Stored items
↓↓↓
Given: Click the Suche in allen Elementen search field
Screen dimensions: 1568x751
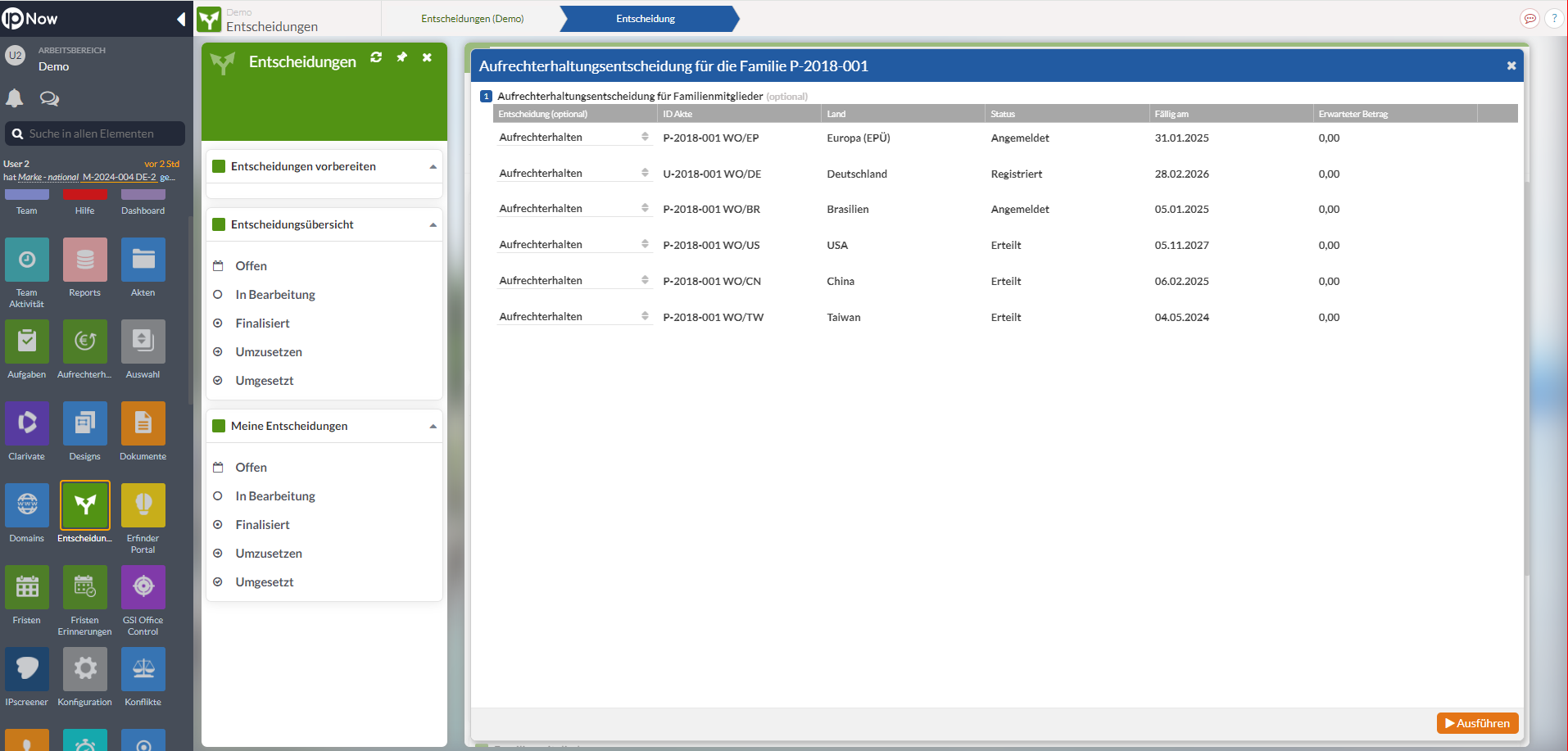Looking at the screenshot, I should 95,133.
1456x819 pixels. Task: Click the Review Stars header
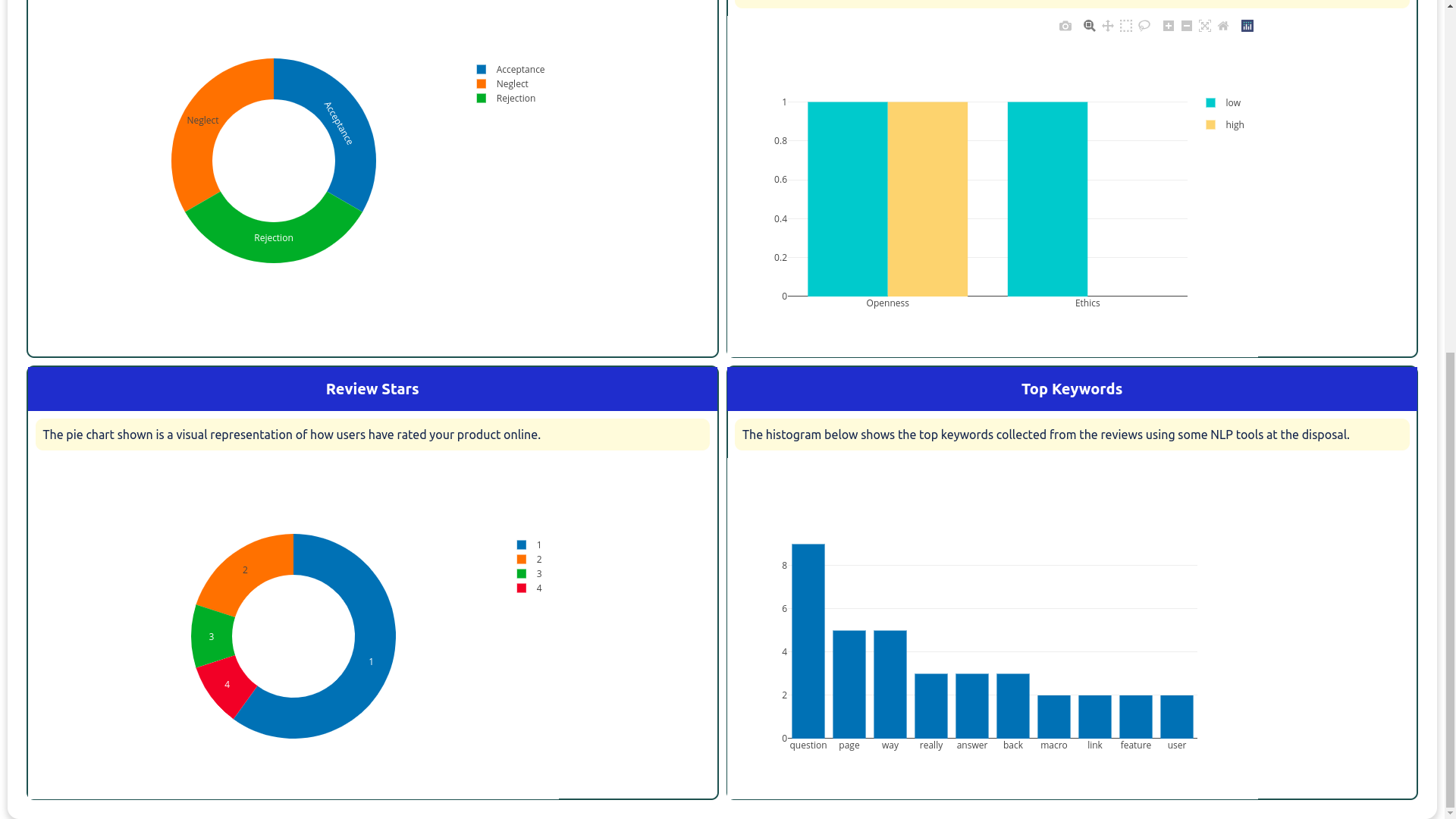pyautogui.click(x=372, y=389)
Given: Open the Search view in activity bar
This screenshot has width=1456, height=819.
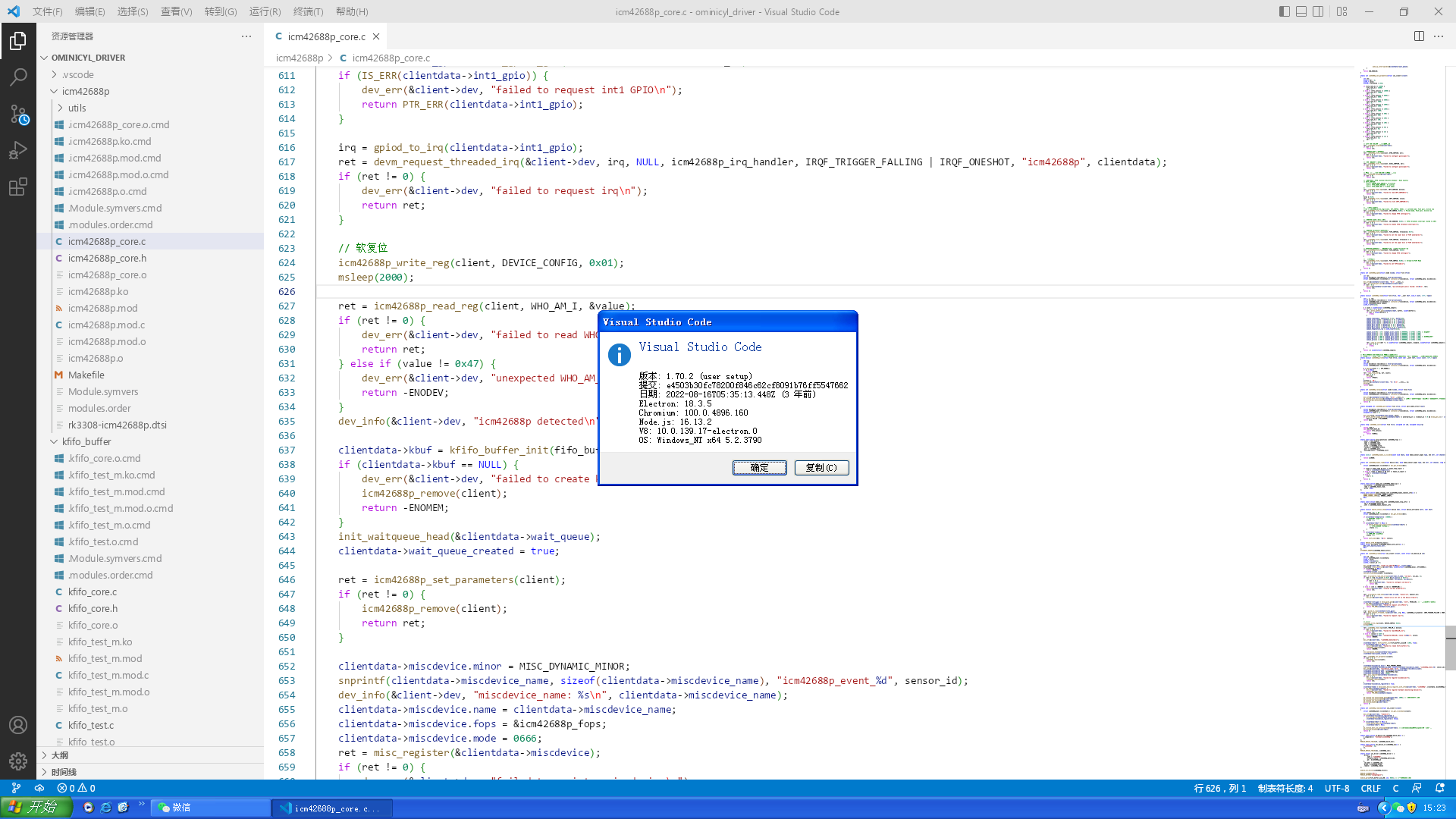Looking at the screenshot, I should pos(18,77).
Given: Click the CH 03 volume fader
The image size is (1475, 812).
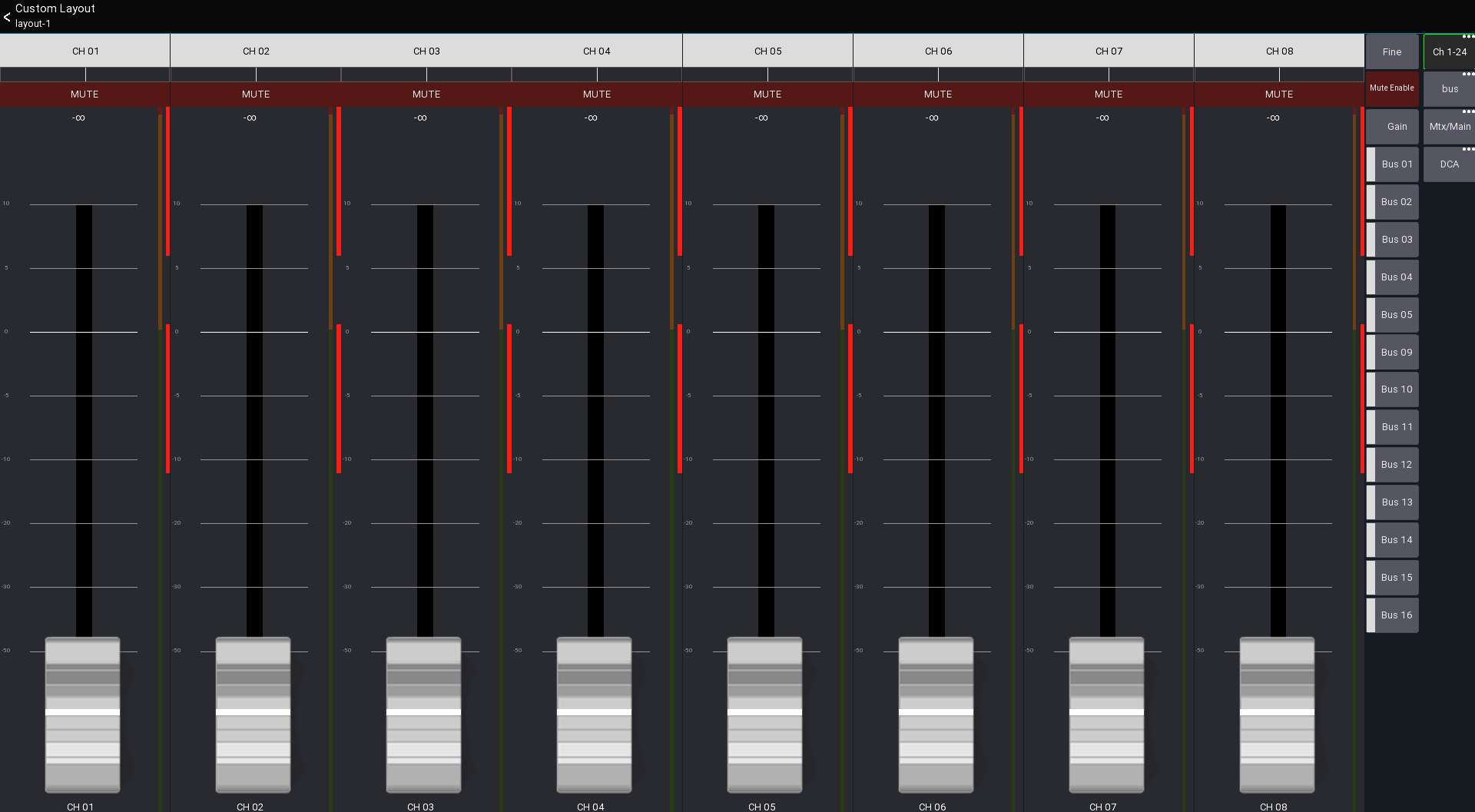Looking at the screenshot, I should [424, 714].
↑↑↑
**What you will do**.
A faithful copy of every record is required, with no pictures included.

**Response for this exercise**.
Given: Click the Suche in allen Elementen search field
Screen dimensions: 1568x751
Looking at the screenshot, I should 95,133.
1456x819 pixels. Task: Click the Review Stars header
pyautogui.click(x=372, y=389)
Given: Open the Search view in activity bar
This screenshot has width=1456, height=819.
Looking at the screenshot, I should pos(18,77).
Given: Click the CH 03 volume fader
The image size is (1475, 812).
Looking at the screenshot, I should [424, 714].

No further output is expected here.